Voorbeelden van gevallen waarbij openlijke en heimelijke patrouilles en inspecties betrokken zijn, zijn: het gebruik van technische apparatuur om de verkeersveiligheid en -beveiliging te verbeteren; misdaadbestrijding; en complexe situaties op het gebied van veiligheid, orde of verkeersveiligheid.
Circulaire nr. 73/2024 bepaalt dat de eisen voor openlijke en heimelijke patrouilles en inspecties het volgende omvatten:
Ten eerste moet er een patrouille- en controleplan zijn opgesteld door de bevoegde autoriteit, conform de geldende regelgeving. In dit plan moeten de uitvoeringsmethoden, het personeel, de uniformen, de communicatiemethoden, de tijdsduur, de routes en de patrouille- en controlegebieden duidelijk worden beschreven.
Ten tweede is er behoefte aan professionele technische apparatuur en hulpmiddelen; wapens, ondersteunende middelen en andere technische middelen die worden gebruikt voor patrouilles en controle.
Ten derde moeten de agenten in burgerkleding en de geüniformeerde patrouille- en controleagenten binnen het verkeerspolitieteam een gepaste afstand bewaren om ervoor te zorgen dat overtredingen snel en volgens de wet worden afgehandeld.
Wat de werkprocedure betreft, bepaalt circulaire nr. 73/2024 dat agenten in burgerkleding de taak hebben om de verkeersveiligheid direct te observeren en professionele apparatuur te gebruiken om overtredingen van verkeerswetten en andere wetten op te sporen.
Bij constatering van een overtreding moeten agenten in burgerkleding onmiddellijk de geüniformeerde eenheid waarschuwen om het voertuig te stoppen, een inspectie uit te voeren en de zaak volgens de voorschriften af te handelen.
Situaties waarin een misdaad wordt ontdekt
In gevallen waarin undercoveragenten ernstige overtredingen van de verkeersveiligheid, de openbare orde en de veiligheid constateren die, indien niet onmiddellijk voorkomen, gevaarlijke gevolgen voor de samenleving, schade aan eigendommen van instanties, organisaties en individuen, en schade aan de levens en de gezondheid van weggebruikers zouden veroorzaken.
Destijds gebruikten vermomde verkeersagenten hun politie-identificatiekaarten om voertuigen te laten stoppen en informeerden en moedigden ze het publiek aan om mee te werken aan het voorkomen van de overtreding.
Wanneer verkeersagenten in burgerkleding overtredingen constateren, werken agenten in uniform mee aan de afhandeling van de zaak.

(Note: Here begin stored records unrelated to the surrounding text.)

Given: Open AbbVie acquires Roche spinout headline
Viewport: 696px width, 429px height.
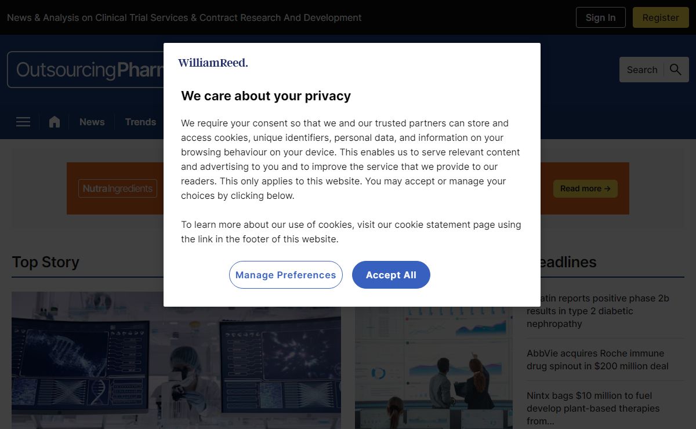Looking at the screenshot, I should [597, 359].
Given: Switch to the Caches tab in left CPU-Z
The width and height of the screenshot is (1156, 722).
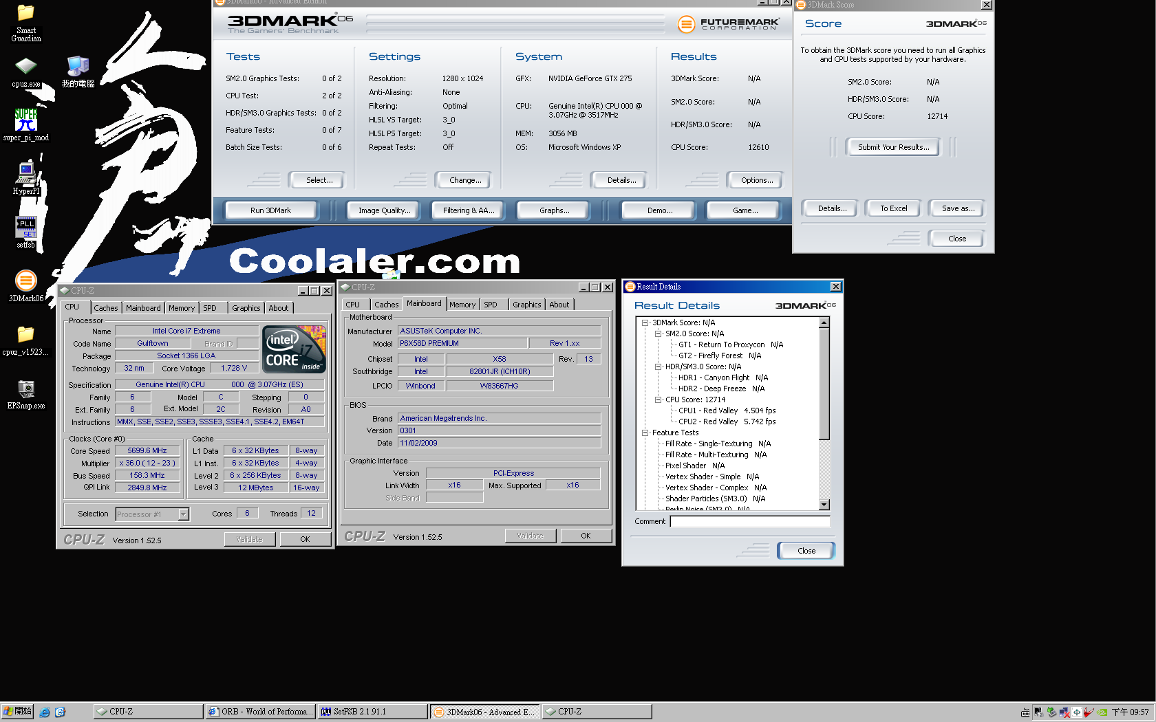Looking at the screenshot, I should [x=105, y=308].
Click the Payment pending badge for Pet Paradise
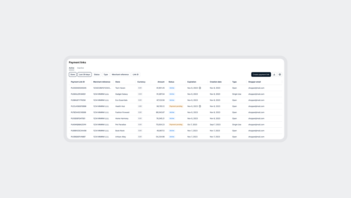This screenshot has height=198, width=351. pos(176,124)
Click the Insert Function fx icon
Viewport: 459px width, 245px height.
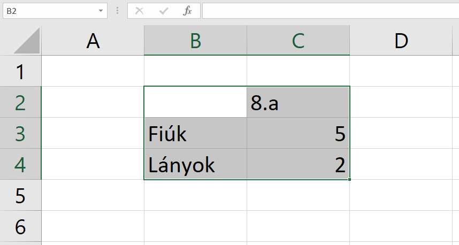point(187,11)
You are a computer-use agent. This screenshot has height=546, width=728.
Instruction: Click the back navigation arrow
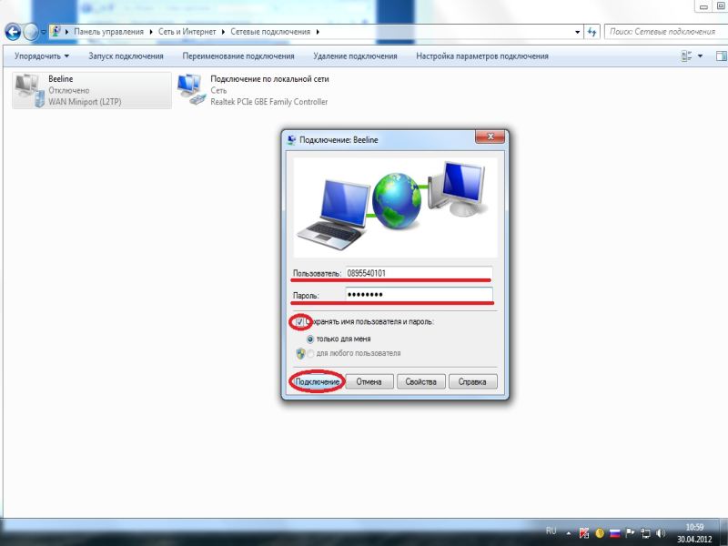pos(15,32)
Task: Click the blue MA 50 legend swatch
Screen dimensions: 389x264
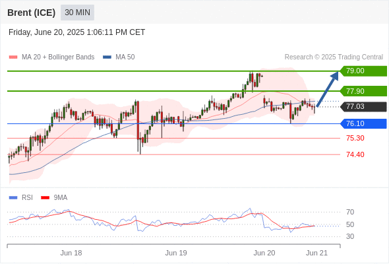Action: (107, 57)
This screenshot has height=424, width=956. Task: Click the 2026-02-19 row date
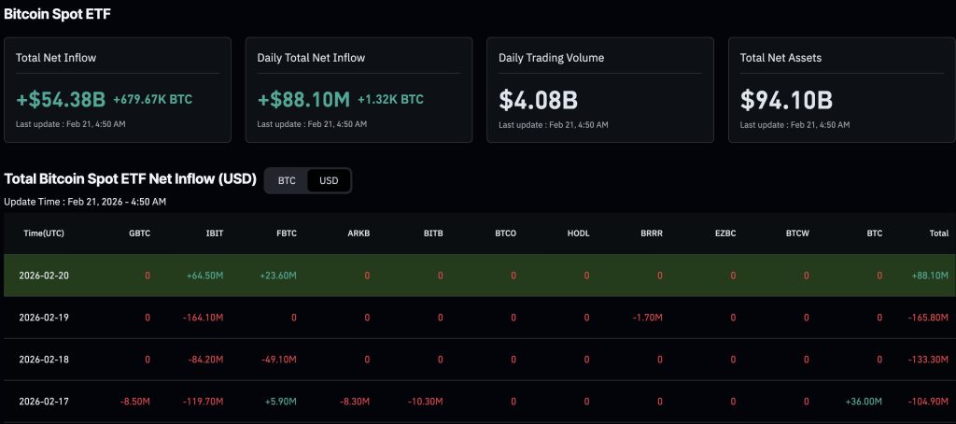click(x=44, y=318)
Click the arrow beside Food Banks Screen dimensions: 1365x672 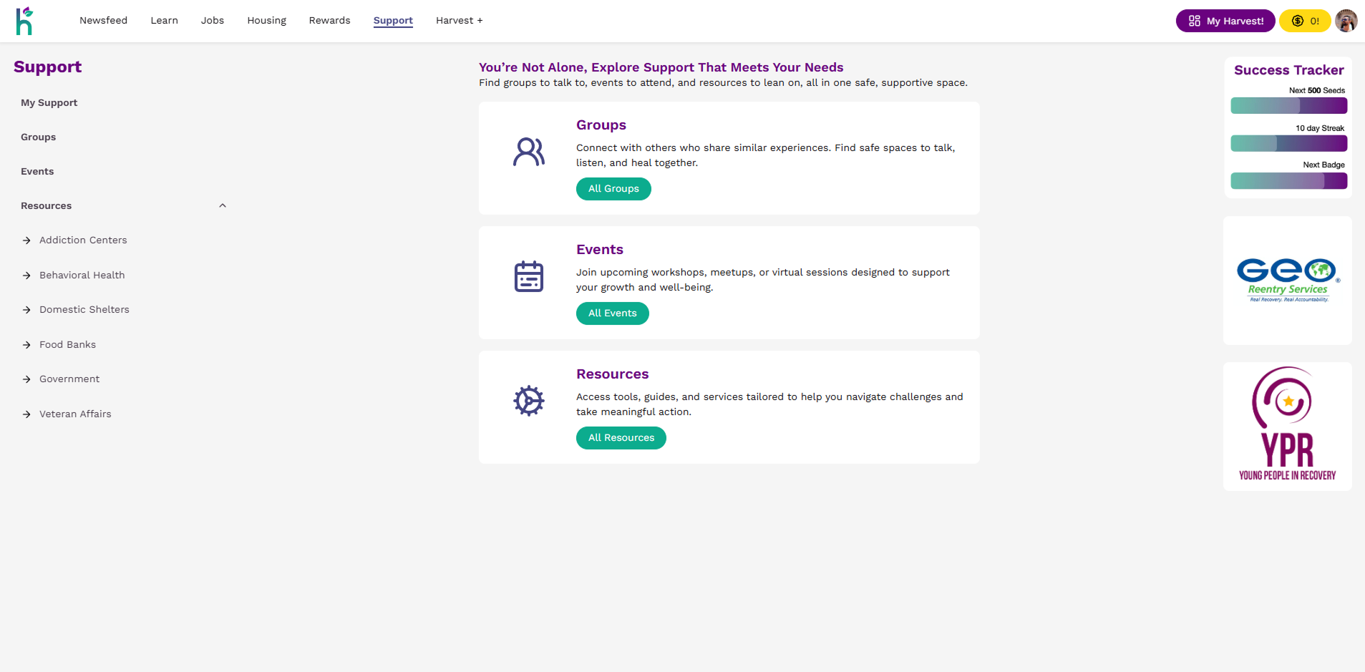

Breng tegelijkertijd de openbare patrouille- en controlefunctionarissen op de hoogte en coördineer met hen om de kwestie ter plaatse waar de overtreding is geconstateerd op te lossen, of breng de overtreder naar het dichtstbijzijnde politiebureau voor verdere afhandeling volgens de geldende voorschriften.
Deze nieuwe circulaire bepaalt tevens dat verkeersagenten die patrouilleren en controlewerkzaamheden uitvoeren volgens plan, voertuigen die deelnemen aan het wegverkeer mogen staande houden voor inspectie, zoals voorgeschreven in artikel 65 en 66 van de Wet op de Verkeersveiligheid.
Het staande houden en inspecteren van voertuigen moet aan de volgende eisen voldoen: veiligheid, naleving van de wet en geen belemmering van de verkeersstroom; zodra een voertuig staande is gehouden, moeten de inspectie en de afhandeling van eventuele overtredingen volgens de voorschriften worden uitgevoerd.